**ASSIGNMENT:**
Among the records below, find the line with "You are a GUI agent. The screenshot is 302×2576." and the line with "Recurso (37, 354)". Set down both and every line between, exactly and with no pictures, but nothing else.

Records from a data collection

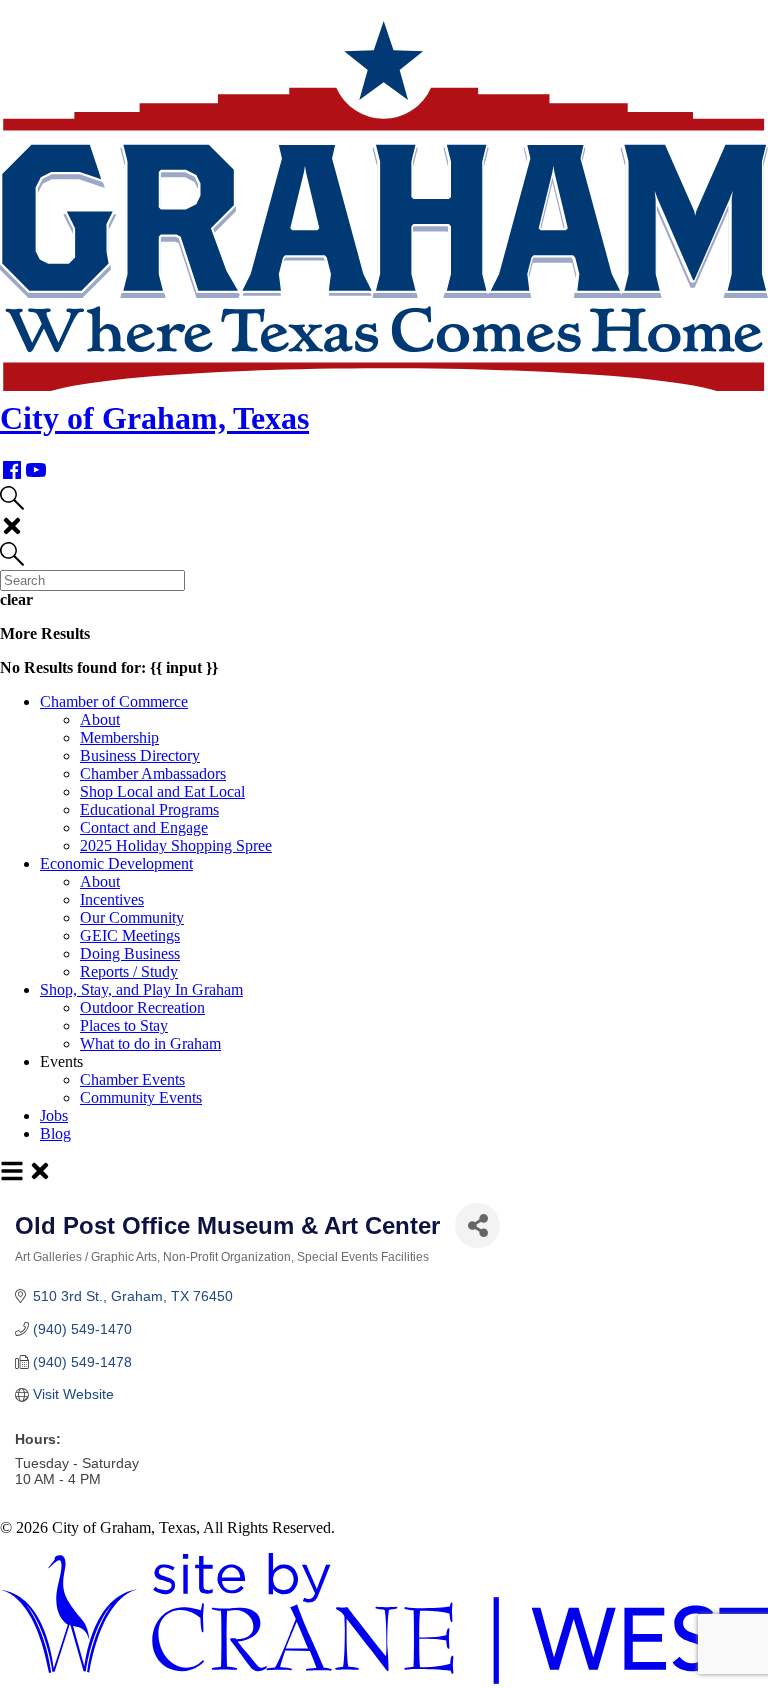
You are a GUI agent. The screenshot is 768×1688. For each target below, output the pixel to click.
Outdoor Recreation (142, 1007)
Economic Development (116, 863)
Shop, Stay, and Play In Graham (141, 989)
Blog (55, 1133)
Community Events (141, 1097)
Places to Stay (124, 1025)
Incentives (112, 899)
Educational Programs (149, 809)
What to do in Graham (150, 1043)
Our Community (132, 917)
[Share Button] (477, 1225)
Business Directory (140, 755)
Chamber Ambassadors (153, 773)
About (100, 719)
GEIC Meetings (130, 935)
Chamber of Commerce (114, 701)
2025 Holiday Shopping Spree (176, 845)
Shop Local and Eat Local (162, 791)
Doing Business (130, 953)
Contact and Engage (144, 827)
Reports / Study (129, 971)
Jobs (54, 1115)
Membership (119, 737)
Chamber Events (132, 1079)
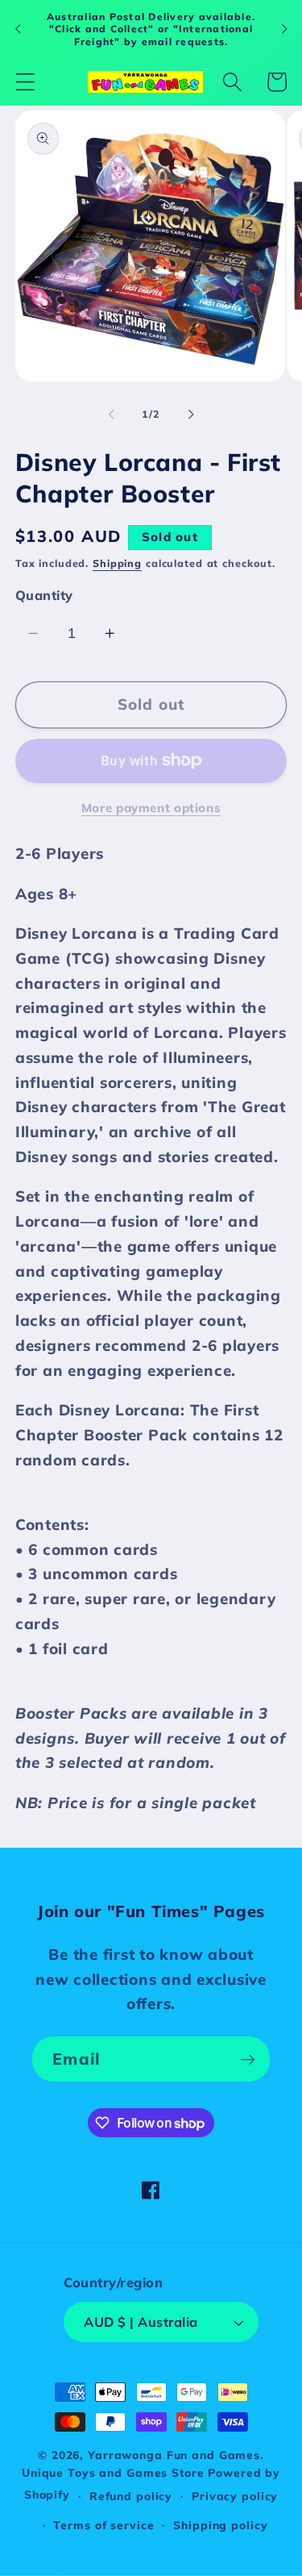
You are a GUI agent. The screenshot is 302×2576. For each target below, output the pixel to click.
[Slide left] (111, 413)
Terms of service (103, 2525)
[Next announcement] (284, 29)
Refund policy (130, 2496)
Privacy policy (235, 2496)
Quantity (44, 595)
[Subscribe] (247, 2059)
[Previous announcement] (17, 29)
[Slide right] (191, 413)
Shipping (117, 562)
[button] (25, 82)
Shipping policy (220, 2525)
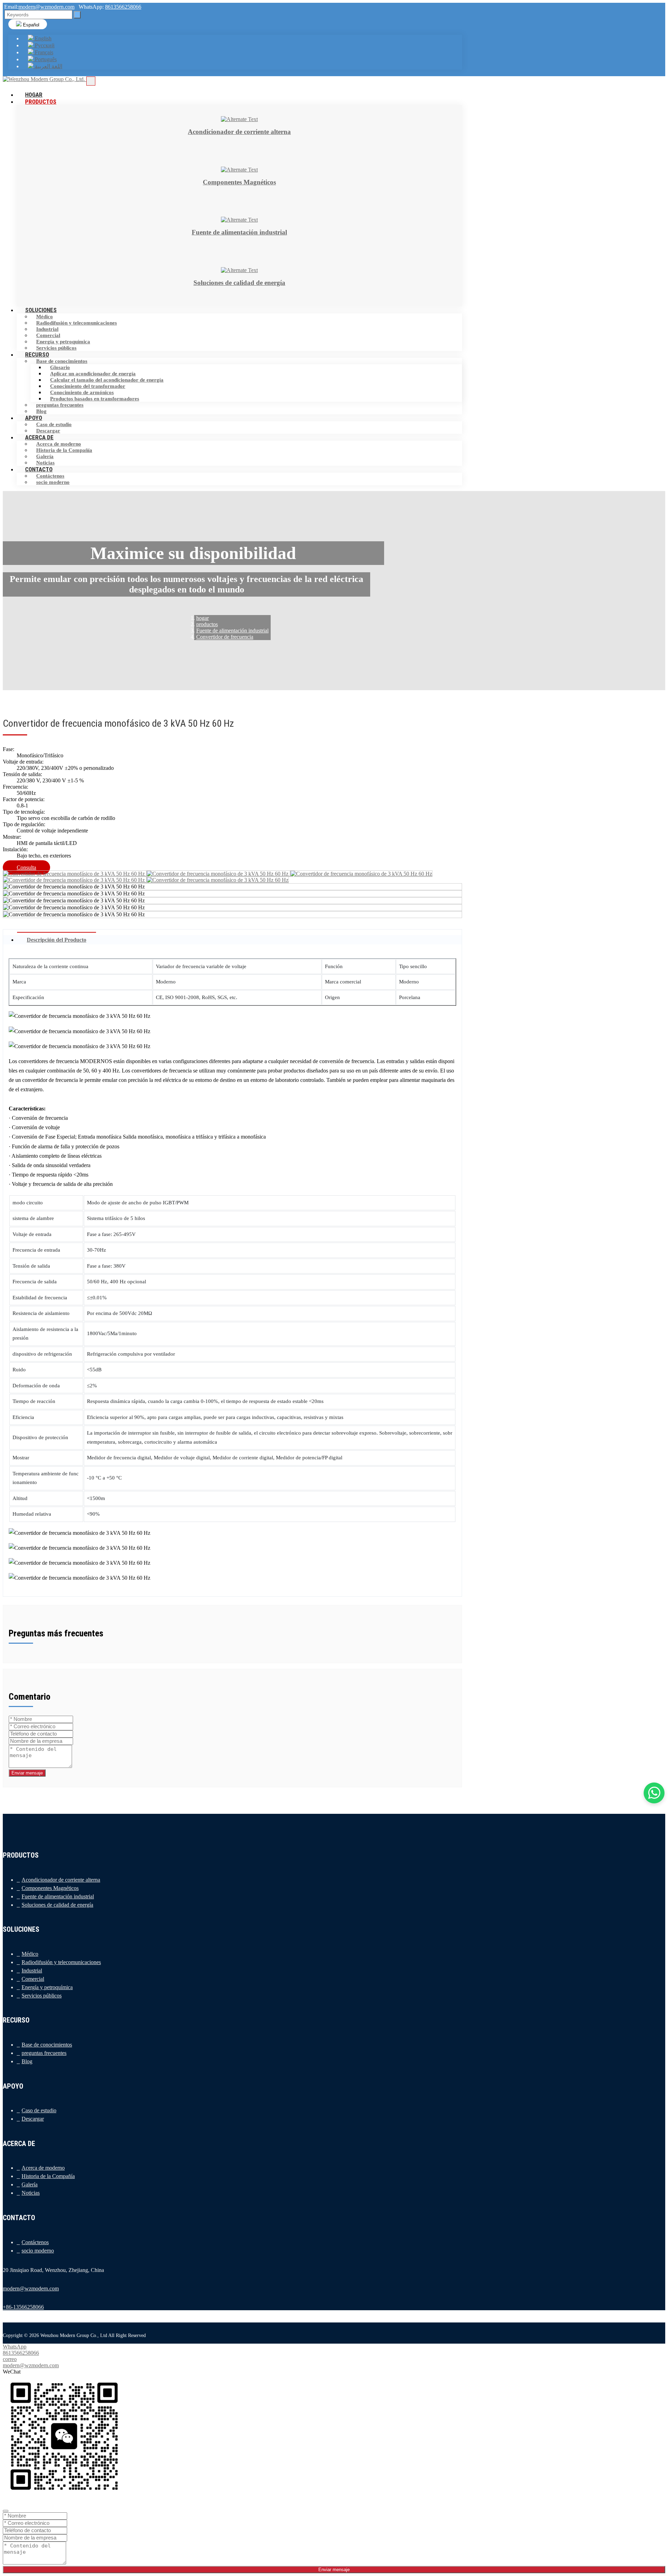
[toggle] (90, 81)
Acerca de (39, 437)
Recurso (37, 354)
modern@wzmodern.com (46, 7)
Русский (44, 45)
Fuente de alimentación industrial (58, 1896)
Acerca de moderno (58, 444)
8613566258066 (123, 7)
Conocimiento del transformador (87, 386)
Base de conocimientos (61, 361)
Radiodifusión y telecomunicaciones (76, 323)
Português (45, 59)
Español (30, 24)
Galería (45, 456)
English (42, 38)
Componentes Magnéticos (50, 1888)
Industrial (47, 329)
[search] (77, 14)
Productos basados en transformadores (94, 398)
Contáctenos (50, 476)
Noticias (31, 2193)
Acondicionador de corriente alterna (61, 1880)
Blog (27, 2061)
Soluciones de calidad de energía (57, 1905)
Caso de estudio (54, 424)
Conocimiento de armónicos (82, 392)
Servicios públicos (42, 1996)
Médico (44, 316)
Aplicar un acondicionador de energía (93, 373)
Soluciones (41, 309)
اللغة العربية (47, 66)
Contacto (39, 469)
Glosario (60, 367)
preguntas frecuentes (60, 405)
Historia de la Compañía (64, 450)
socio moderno (53, 482)
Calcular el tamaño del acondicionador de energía (107, 380)
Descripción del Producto (56, 940)
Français (43, 52)
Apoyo (33, 417)
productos (40, 101)
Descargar (33, 2119)
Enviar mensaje (27, 1773)
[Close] (5, 2511)
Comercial (48, 335)
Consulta (26, 867)
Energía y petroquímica (63, 341)
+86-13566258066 (23, 2307)
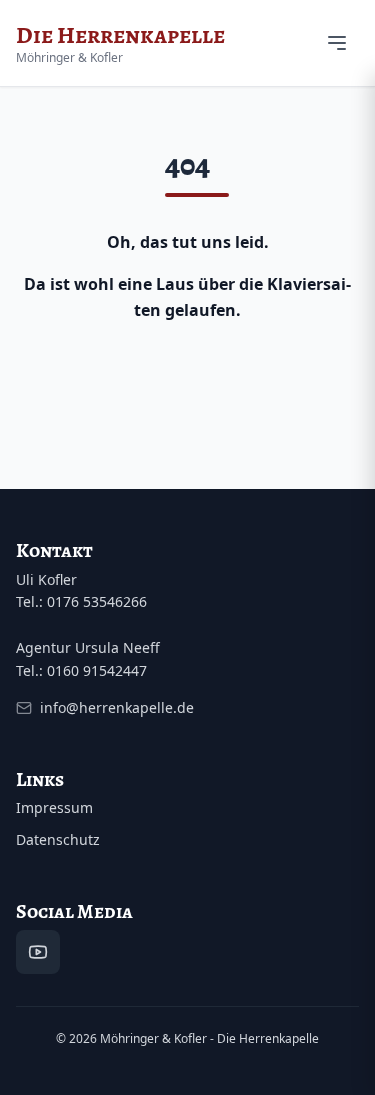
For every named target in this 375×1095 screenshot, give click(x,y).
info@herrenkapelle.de (117, 707)
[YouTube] (38, 952)
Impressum (54, 807)
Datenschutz (58, 839)
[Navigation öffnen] (337, 43)
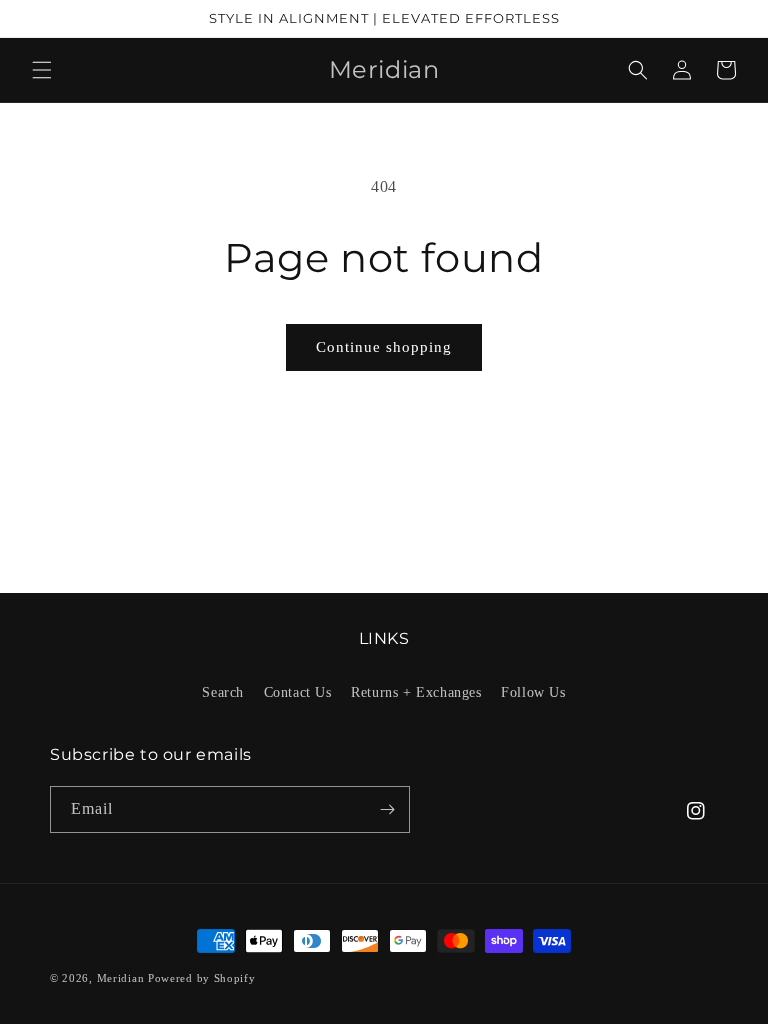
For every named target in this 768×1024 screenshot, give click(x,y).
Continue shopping (384, 347)
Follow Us (533, 692)
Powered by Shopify (202, 978)
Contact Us (298, 692)
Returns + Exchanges (416, 692)
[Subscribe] (387, 809)
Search (223, 692)
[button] (42, 70)
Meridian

**RESULT BELOW:**
You are a GUI agent. The screenshot is 302×2576. For each target below, output the pixel to click.
[Slide left] (111, 413)
Terms of service (103, 2525)
[Next announcement] (284, 29)
Refund policy (130, 2496)
Privacy policy (235, 2496)
Quantity (44, 595)
[Subscribe] (247, 2059)
[Previous announcement] (17, 29)
[Slide right] (191, 413)
Shipping (117, 562)
[button] (25, 82)
Shipping policy (220, 2525)
[toggle] (90, 81)
Acerca de (39, 437)
Recurso (37, 354)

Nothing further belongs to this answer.